What you have to do: In full and exactly, reproduce the entries below, but omit the pictures.

Material provided:
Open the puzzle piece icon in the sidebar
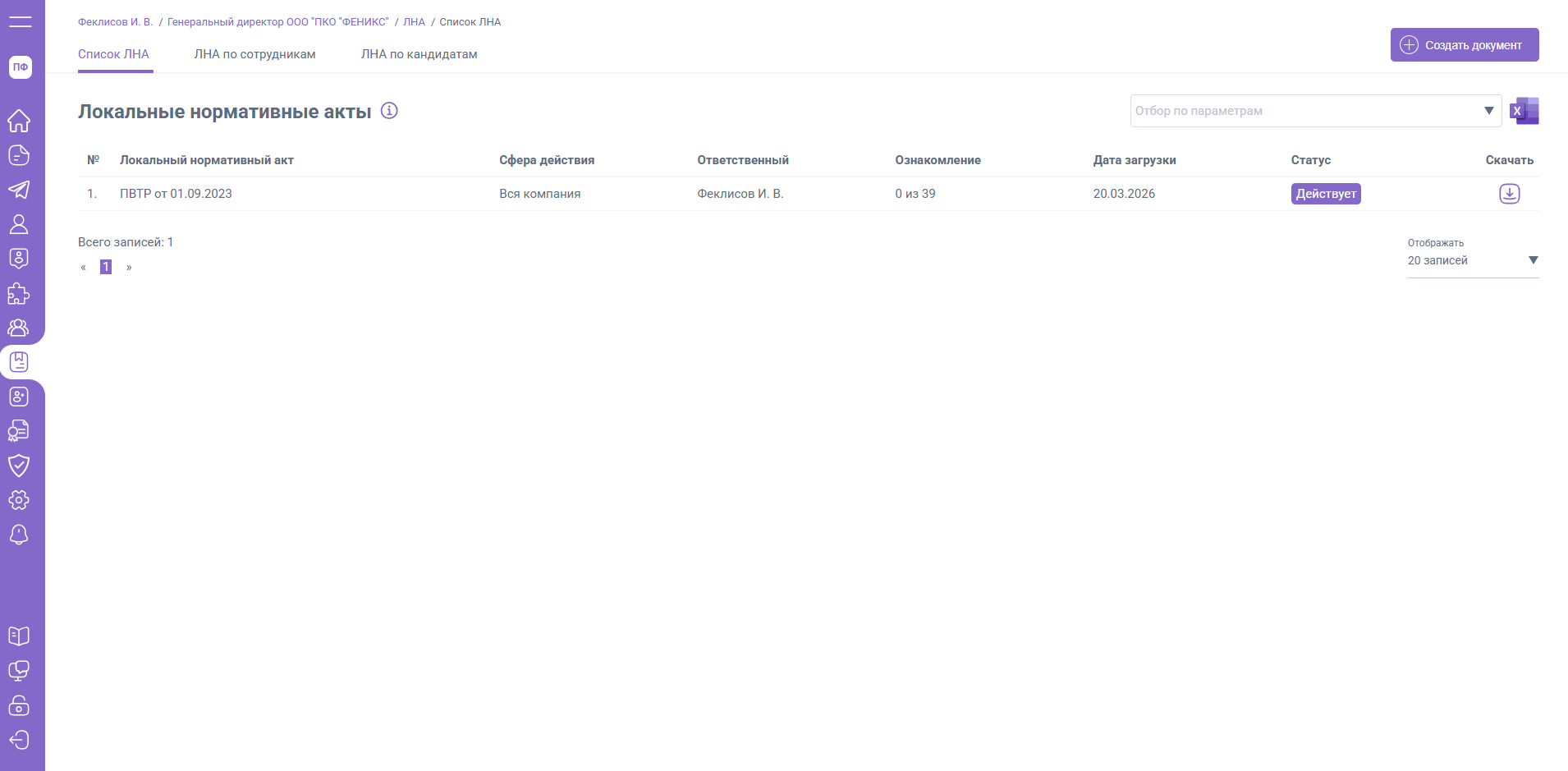pyautogui.click(x=19, y=293)
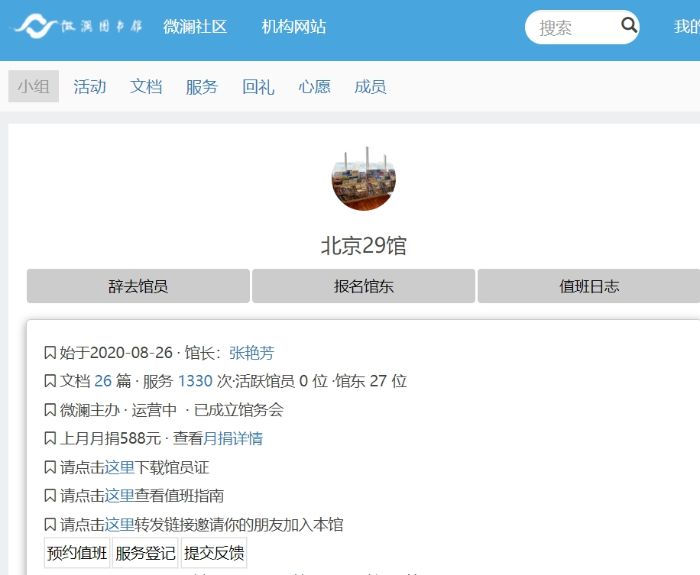Open the 微澜社区 menu item

click(195, 27)
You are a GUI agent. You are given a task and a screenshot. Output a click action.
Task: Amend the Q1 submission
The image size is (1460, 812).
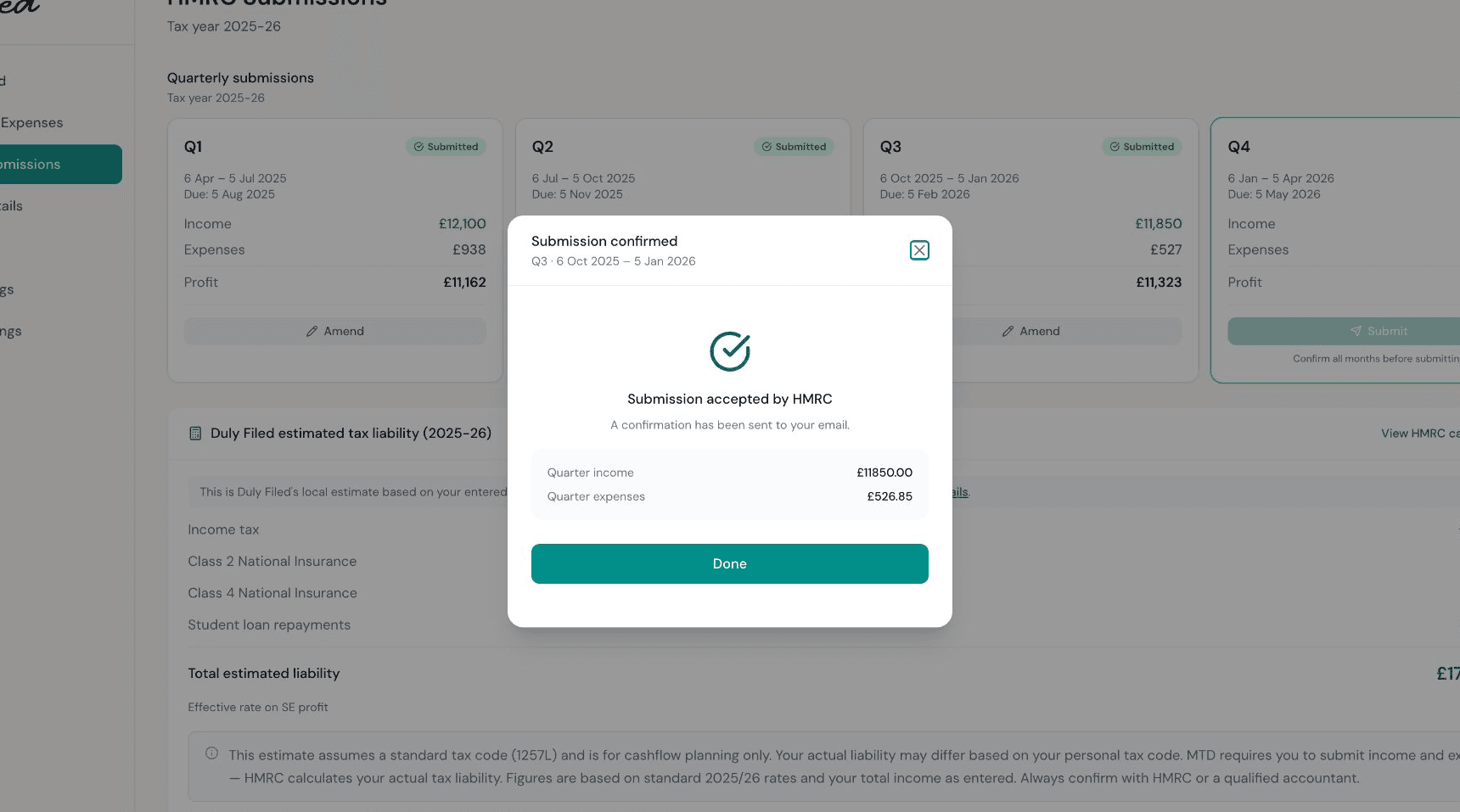click(x=334, y=331)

Your solution:
Open the puzzle piece icon in the sidebar
pyautogui.click(x=19, y=293)
Open the 微澜社区 menu item

click(195, 27)
You are a GUI agent. You are given a task and a screenshot. Output a click action.
Task: Amend the Q1 submission
The image size is (1460, 812).
click(x=334, y=331)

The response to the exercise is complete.